Interesting questions that came up during ICFPC08

  • find the tangent lines (up to four) between a pair of circles
    • find the tangent lines between a circle and a point
  • if we roll a circle around the outside of an ellipse and trace the path of its center, is the resulting oval an ellipse?

  • circumcenter of a polygon = point equidistant to all vertices = center of circumscribed circle = intersection of all edge-bisecting lines

linear algebra

inverting matrices

  • Gaussian elim yields row echelon form (0s in lower-left)
  • Gaussian-Jordan elim yields reduced row echelon form (I)

From http://en.wikipedia.org/wiki/Sparse_matrix:

Conceptually, sparsity corresponds to systems which are loosely coupled. Consider a line of balls connected by springs from one to the next; this is a sparse system. By contrast, if the same line of balls had springs connecting every ball to every other ball, the system would be represented by a dense matrix. The concept of sparsity is useful in combinatorics and application areas such as network theory, of a low density of significant data or connections.

eigenvalues and eigenvectors

  • treating M as linear xform, which vectors would keep same direction (but possibly scaled)? (Mx=\lambda x)
    • M xforms unit sphere x^T x = 1 into ellipsoid where evecs are axes, evals are radii
    • if M has data pts as col vecs, covariance matrix M^T M has evecs as principal components, evals as their variances
    • shear: 1 evec; uniform scale: \infty evecs; non-uniform scale: 2 evecs; rotate: 0 evecs
  • power method or power iteration: eigenvalue algo
    • given mat A, find scalar \lambda (eigenvalue) and non-0 vector v (eigenvector) s.t.
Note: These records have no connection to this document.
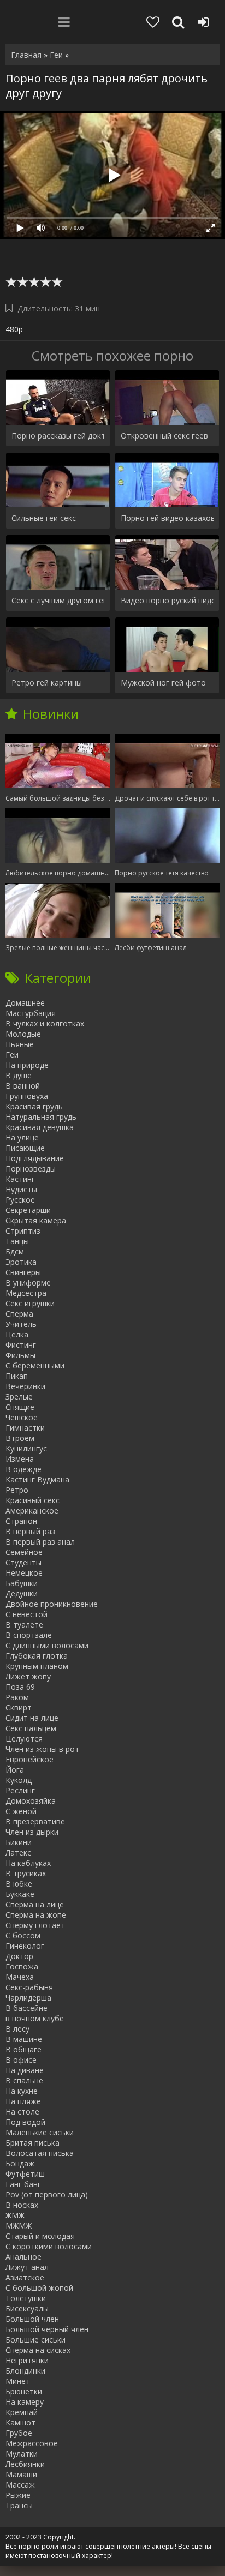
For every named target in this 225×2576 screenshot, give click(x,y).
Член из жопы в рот (42, 1749)
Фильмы (20, 1355)
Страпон (21, 1521)
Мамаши (21, 2474)
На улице (22, 1137)
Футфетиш (25, 2174)
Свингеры (23, 1272)
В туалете (24, 1624)
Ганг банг (23, 2184)
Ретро (16, 1490)
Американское (31, 1510)
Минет (17, 2381)
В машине (23, 2039)
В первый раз (30, 1531)
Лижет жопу (28, 1676)
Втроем (19, 1438)
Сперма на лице (34, 1904)
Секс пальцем (30, 1728)
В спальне (24, 2080)
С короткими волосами (48, 2246)
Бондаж (19, 2163)
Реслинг (20, 1790)
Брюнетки (23, 2391)
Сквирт (18, 1707)
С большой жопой (39, 2288)
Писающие (25, 1148)
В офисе (21, 2060)
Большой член (32, 2319)
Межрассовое (31, 2443)
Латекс (18, 1852)
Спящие (19, 1407)
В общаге (23, 2049)
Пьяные (19, 1044)
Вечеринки (25, 1386)
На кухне (21, 2091)
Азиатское (24, 2277)
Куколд (18, 1780)
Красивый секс (32, 1500)
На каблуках (28, 1863)
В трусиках (25, 1873)
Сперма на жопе (35, 1915)
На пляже (23, 2101)
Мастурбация (30, 1013)
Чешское (21, 1417)
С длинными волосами (46, 1645)
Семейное (24, 1552)
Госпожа (21, 1966)
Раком (17, 1697)
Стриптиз (22, 1231)
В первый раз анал (40, 1541)
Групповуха (26, 1096)
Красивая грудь (34, 1106)
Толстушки (25, 2298)
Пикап (16, 1376)
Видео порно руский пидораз (167, 600)
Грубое (18, 2433)
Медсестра (25, 1293)
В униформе (28, 1282)
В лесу (17, 2028)
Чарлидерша (28, 1997)
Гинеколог (24, 1946)
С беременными (34, 1365)
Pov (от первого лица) (46, 2194)
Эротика (21, 1262)
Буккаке (19, 1894)
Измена (19, 1459)
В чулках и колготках (44, 1023)
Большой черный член (46, 2329)
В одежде (23, 1469)
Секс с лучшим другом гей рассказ (57, 600)
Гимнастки (25, 1427)
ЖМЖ (15, 2215)
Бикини (18, 1842)
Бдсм (14, 1251)
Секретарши (28, 1210)
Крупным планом (36, 1666)
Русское (20, 1199)
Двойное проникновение (51, 1604)
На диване (24, 2070)
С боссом (22, 1935)
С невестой (26, 1614)
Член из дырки (31, 1832)
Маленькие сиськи (39, 2132)
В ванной (22, 1085)
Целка (16, 1334)
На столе (22, 2111)
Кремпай (21, 2412)
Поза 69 (20, 1687)
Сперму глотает (35, 1925)
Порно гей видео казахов (167, 518)
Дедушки (21, 1593)
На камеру (24, 2402)
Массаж (20, 2484)
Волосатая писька (39, 2153)
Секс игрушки (30, 1303)
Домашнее (25, 1003)
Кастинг (20, 1179)
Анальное (23, 2256)
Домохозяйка (30, 1801)
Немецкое (24, 1573)
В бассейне (26, 2008)
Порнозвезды (30, 1168)
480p (14, 329)
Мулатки (21, 2453)
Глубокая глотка (36, 1655)
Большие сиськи (35, 2339)
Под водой (25, 2122)
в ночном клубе (34, 2018)
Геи (12, 1054)
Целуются (24, 1738)
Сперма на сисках (37, 2350)
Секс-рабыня (29, 1987)
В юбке (18, 1883)
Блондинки (25, 2370)
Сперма (19, 1313)
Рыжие (18, 2495)
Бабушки (21, 1583)
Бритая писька (32, 2142)
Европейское (29, 1759)
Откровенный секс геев (164, 435)
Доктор (19, 1956)
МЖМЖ (18, 2225)
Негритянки (27, 2360)
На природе (27, 1065)
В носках (21, 2205)
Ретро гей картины (46, 682)
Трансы (19, 2505)
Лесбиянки (25, 2464)
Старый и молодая (40, 2236)
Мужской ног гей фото (163, 682)
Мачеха (19, 1977)
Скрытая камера (35, 1220)
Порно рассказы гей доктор (57, 435)
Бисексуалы (27, 2308)
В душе (18, 1075)
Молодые (23, 1034)
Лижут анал (27, 2267)
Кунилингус (26, 1448)
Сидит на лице (31, 1718)
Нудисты (21, 1189)
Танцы (17, 1241)
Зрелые (19, 1396)
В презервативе (35, 1821)
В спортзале (28, 1635)
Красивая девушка (39, 1127)
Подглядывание (34, 1158)
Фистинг (20, 1345)
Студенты (23, 1562)
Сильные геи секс (43, 518)
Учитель (21, 1324)
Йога (14, 1769)
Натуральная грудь (40, 1117)
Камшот (20, 2422)
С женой (21, 1811)
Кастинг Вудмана (37, 1479)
A v = \lambda v
    • doesn’t compute matrix decomposition so suitable for large sparse A
    • but will only find one eigenvalue (with max val, aka dominant eigenpair) and may converge slowly
    • start with random vector and iteratively multiply by A and normalize
    • used in pagerank, HITS
    • http://meyer.math.ncsu.edu/Meyer/PS_Files/IMAGE.pdf
  • for transition matrix of markov chain, evec is stationary state \pi
  • for ratings matrix (eg rows are users, cols are movies), evecs of M M^T are row features, of M^T M are col features

symmetric positive definite, positive semi-definite, negative definite, indefinite, etc.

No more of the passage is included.